19 Haziran 2012 Salı

Sahillerdeki T’ler

Yıllar öncesi birileri çıktı güzelim sahillerimizle oynamaya başladı. Taş yığınlarından sahillere T’ler yaptı. O dönemde sormuştuk bu T’ler neyin nesi? Kimileri ciddi biçimde cevap veriyordu, kimileri de ‘Ti’ geçiyordu. T’leri yapanlar sahili kurtarma adına yaptıklarından söz ediyordu. İyi de sahilimizde bir şey yoktu ki.  ‘Olacak’ dercesine ‘var’ diyorlardı.

Nitekim oldu. T’ler sahillerimizin kemirilmesini sağladı. T’lerin çoğalmasına zemin hazırladı. Bilinerek yapılırcasına. O yıllarda İsmail Başaran ile Trabzon’a gidiyorduk.  “Nedir bu T’ler?” diye sordum, sevgili Başaran’ın esprili cevabı ‘Trabzonspor’ olmuştu. ‘Hayır’ diye itiraz etmiştim.  ‘Olsa, olsa Takoz’ deyivermiştim.

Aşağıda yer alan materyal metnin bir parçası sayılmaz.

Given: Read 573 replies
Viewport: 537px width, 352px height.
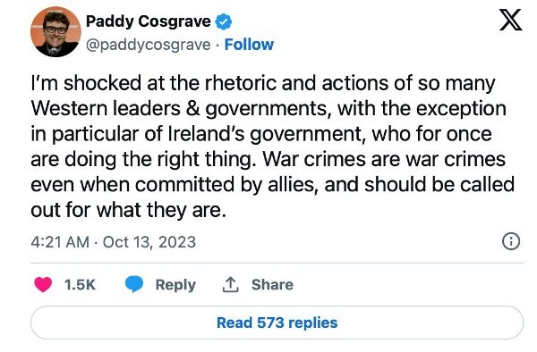Looking at the screenshot, I should (277, 323).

Gerçekten de Karadeniz’in takozu oldu. Önceki gün Taflan sahiline bakıyordum da o güzelim kumluğun yerini dökülen taşlar almış. Sahil tamamen katledilmiş. Adeta savaştan çıkmış hale getirilmiş. Yazık çok yazık.

Yapılmak istenen nedir, bilemiyorum ama sahilleri karaya çevirmenin bir yolu gibime geldi. Bilindiği gibi Çevre ve Şehircilik Bakanlığı Yapı Denetimi Taslağı hazırladı. Bu taslakta ‘Kıyı ve dolgu alanları’ ile ilgili maddeler yer alıyor. Bu maddelere Mimarlar Odası sert tepki gösterdi. Başkan Selami Özçelik, yerel yönetimlerin devre dışı bırakılacağını, sahillerin peşkeş çekileceğini ve Samsun’daki dolgu sahalarının imara açılacağını öne sürdü.  Yani kıyılar şekil değiştirecek. Kıyıların özgün durumlarına darbe vurulacak. Bütün bunlar para için yapılacak.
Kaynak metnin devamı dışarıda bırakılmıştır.